§ Prompt: Write out, word for word and with no pictures, each line below from the one containing "Screen dimensions: 980x455" through the one containing "The height and", both included, and no other line.

Saved entries:
--

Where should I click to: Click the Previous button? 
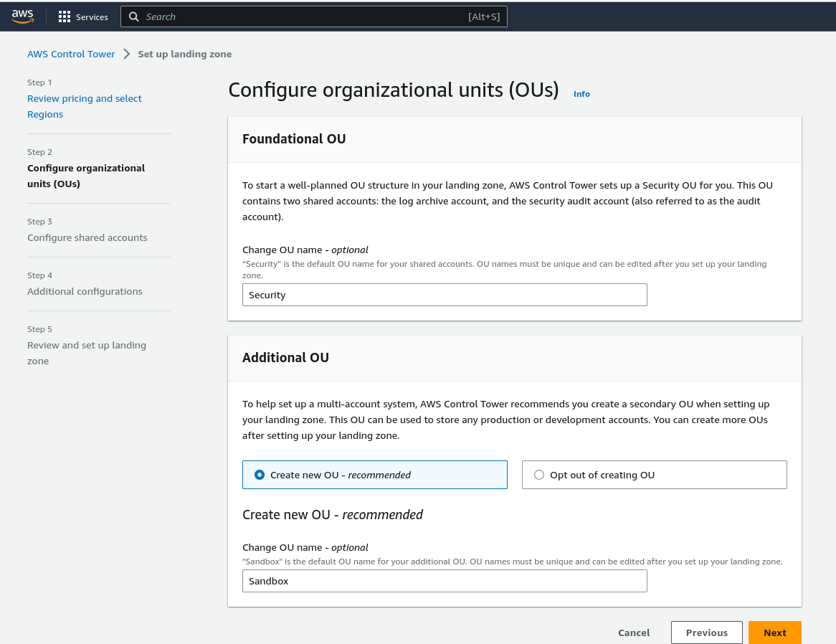pyautogui.click(x=706, y=633)
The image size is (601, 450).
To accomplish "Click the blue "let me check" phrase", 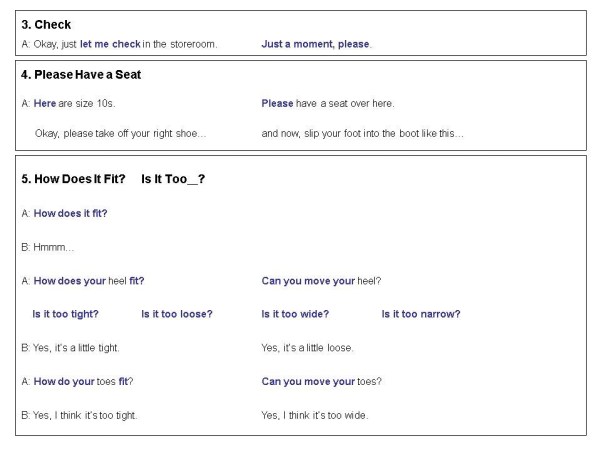I will (x=110, y=44).
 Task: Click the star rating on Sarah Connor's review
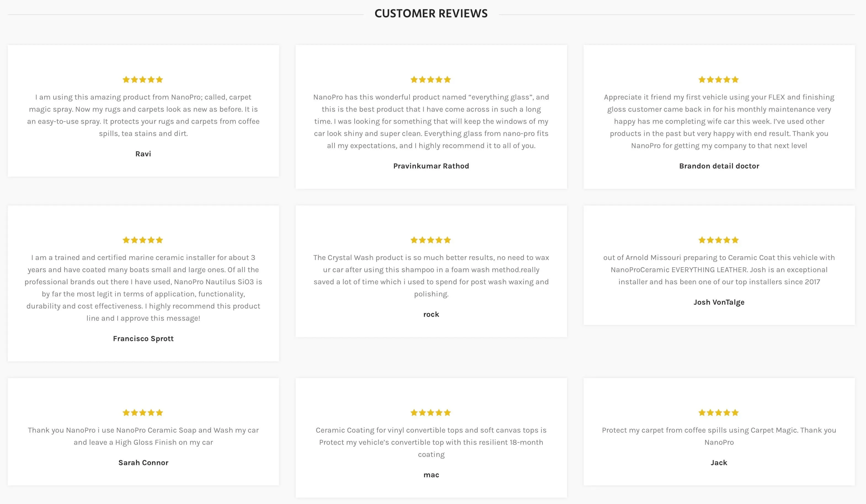coord(143,413)
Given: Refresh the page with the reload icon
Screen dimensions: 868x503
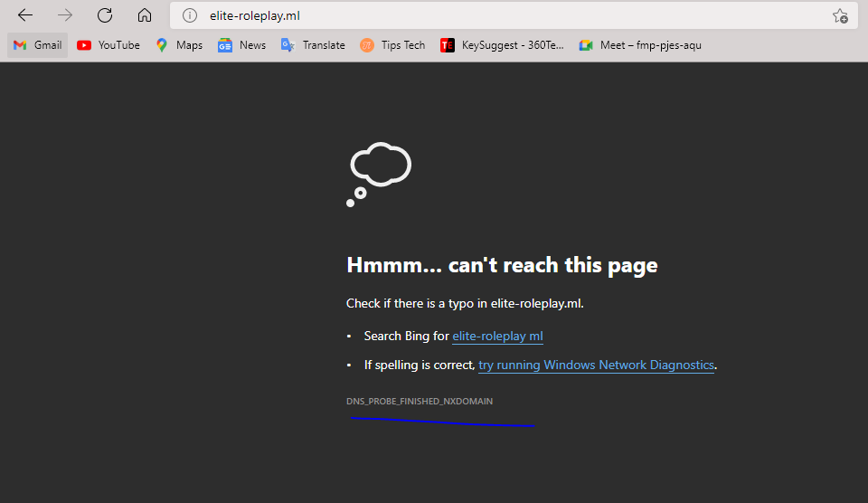Looking at the screenshot, I should 105,15.
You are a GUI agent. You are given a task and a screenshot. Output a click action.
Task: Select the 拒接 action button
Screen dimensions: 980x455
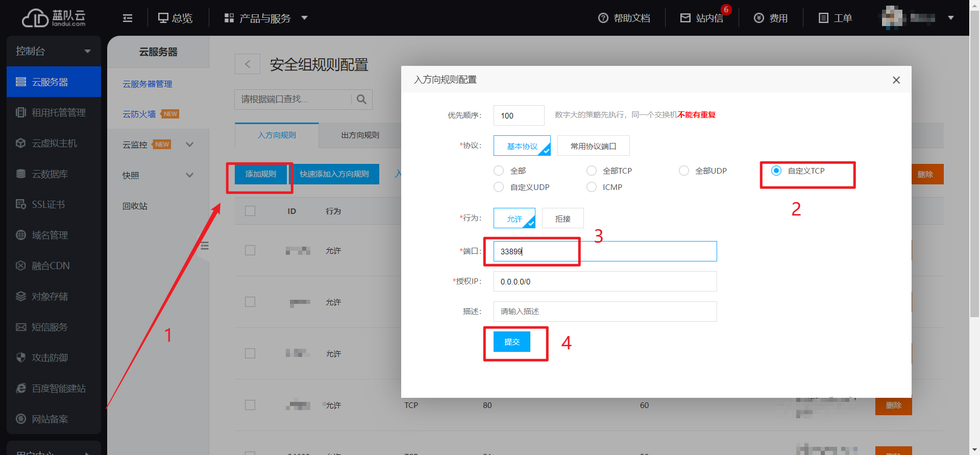point(562,219)
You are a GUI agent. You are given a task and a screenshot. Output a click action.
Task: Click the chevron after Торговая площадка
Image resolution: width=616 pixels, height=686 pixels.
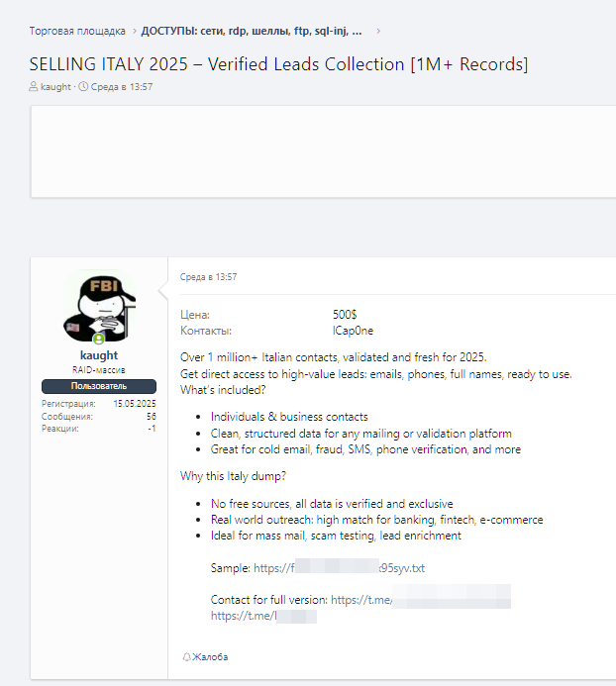tap(134, 31)
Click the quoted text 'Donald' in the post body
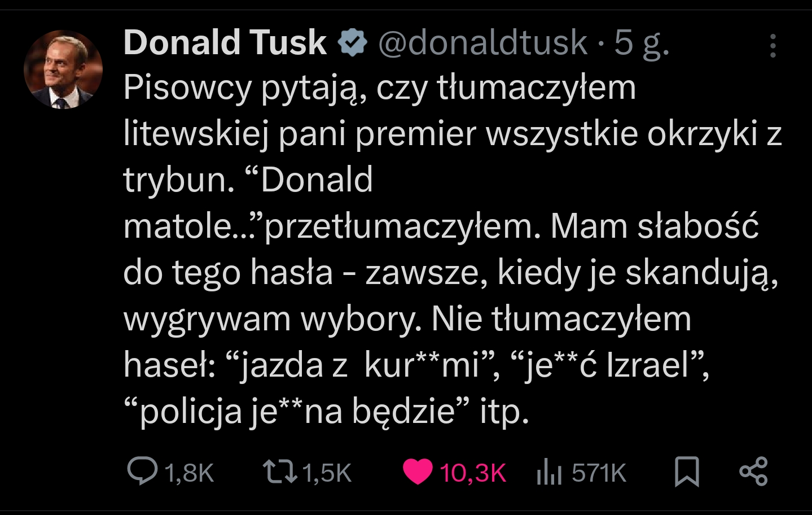Screen dimensions: 812x515 pyautogui.click(x=317, y=181)
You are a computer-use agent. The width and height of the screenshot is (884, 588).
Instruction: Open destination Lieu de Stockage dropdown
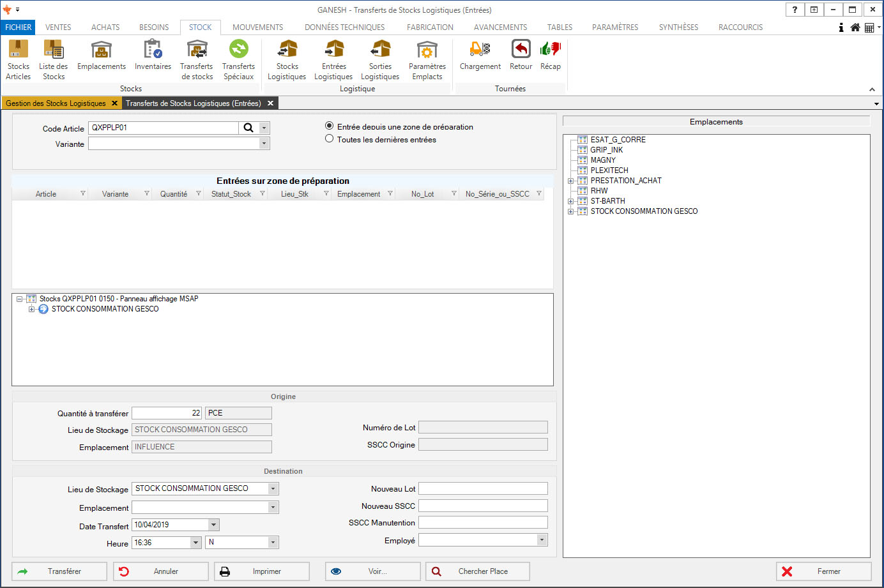point(273,488)
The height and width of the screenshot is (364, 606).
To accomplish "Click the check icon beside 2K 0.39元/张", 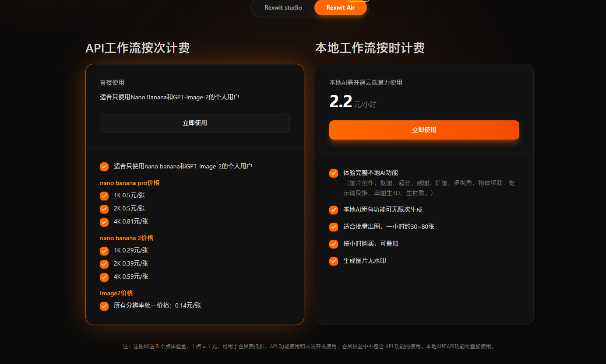I will coord(104,264).
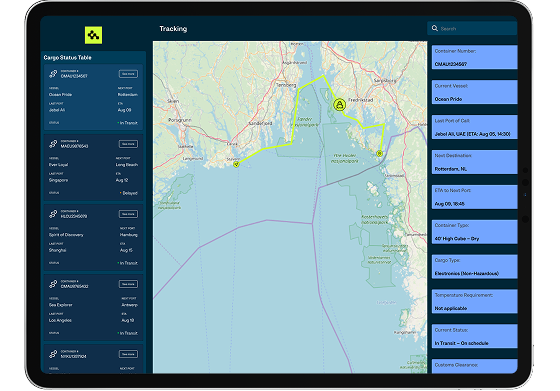Click the vessel marker on the map route
The width and height of the screenshot is (560, 391).
coord(340,105)
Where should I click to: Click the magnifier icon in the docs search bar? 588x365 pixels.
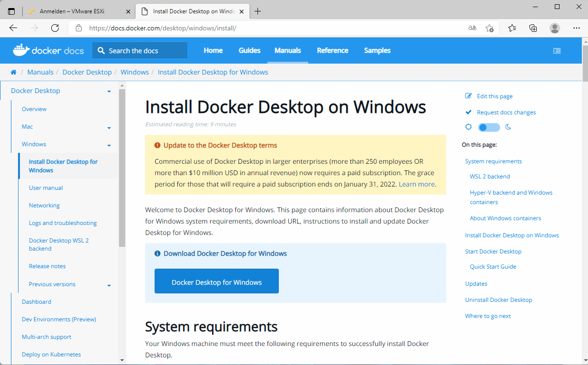click(x=101, y=50)

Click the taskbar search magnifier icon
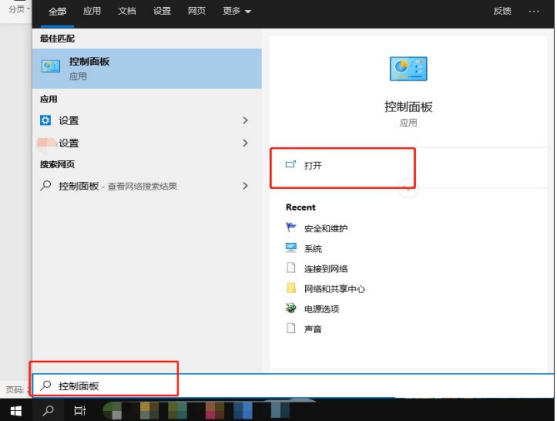[x=48, y=411]
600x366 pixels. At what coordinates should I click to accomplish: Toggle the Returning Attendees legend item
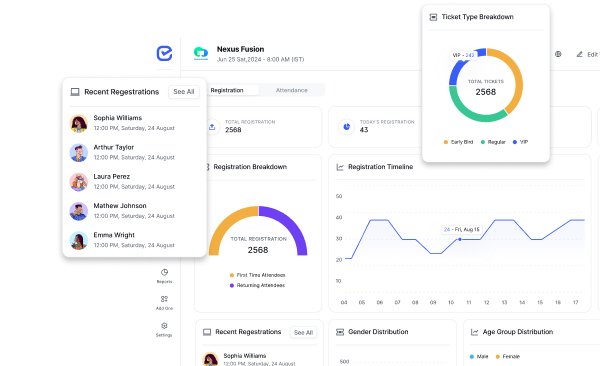coord(257,285)
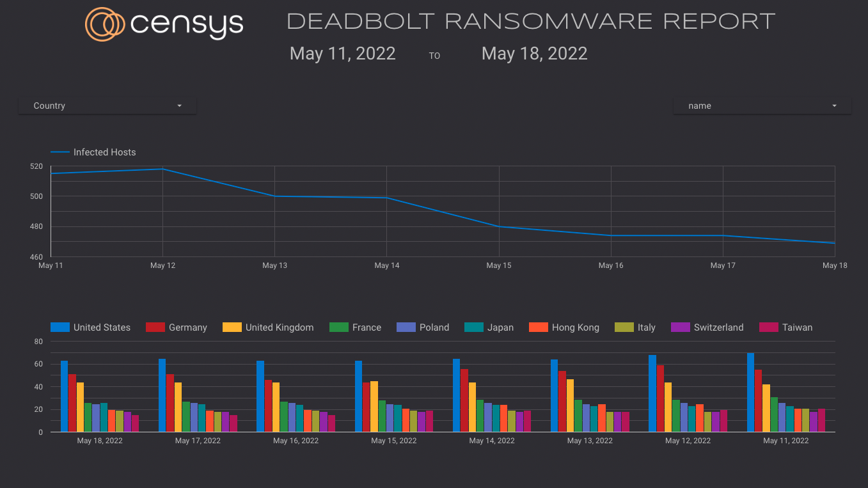Click the Infected Hosts line at May 12
Viewport: 868px width, 488px height.
(163, 169)
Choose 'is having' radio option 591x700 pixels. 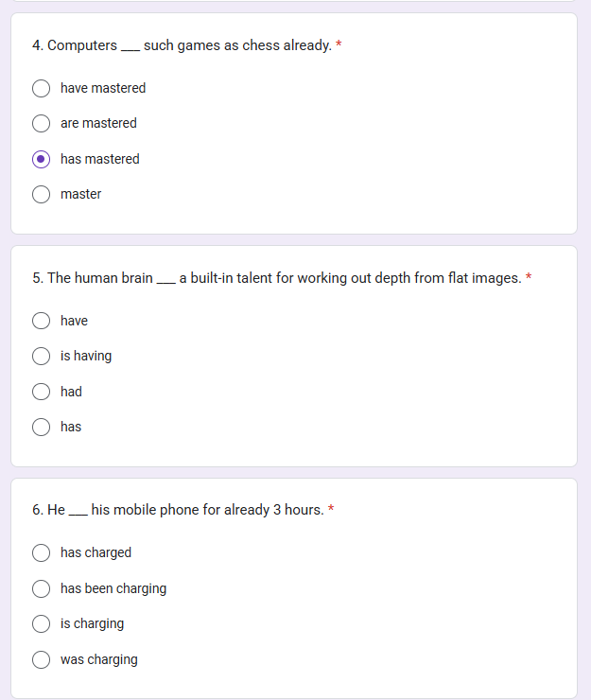click(x=42, y=356)
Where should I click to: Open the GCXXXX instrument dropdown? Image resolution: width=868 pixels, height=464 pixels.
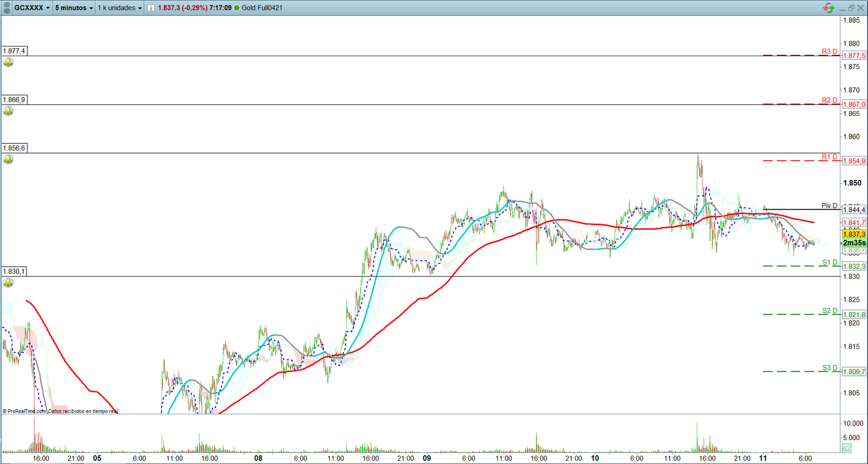[x=32, y=8]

--

§ Output of the task:
Screen dimensions: 980x455
point(562,219)
You are a GUI agent. You are given a task and a screenshot. Output a click action.
Task: Click the chevron after Торговая площадка
Image resolution: width=616 pixels, height=686 pixels.
tap(134, 31)
Click the quoted text 'Donald' in the post body
Screen dimensions: 812x515 pyautogui.click(x=317, y=181)
You are a computer-use agent. The width and height of the screenshot is (884, 588).
Instruction: Open destination Lieu de Stockage dropdown
point(273,488)
The height and width of the screenshot is (364, 606).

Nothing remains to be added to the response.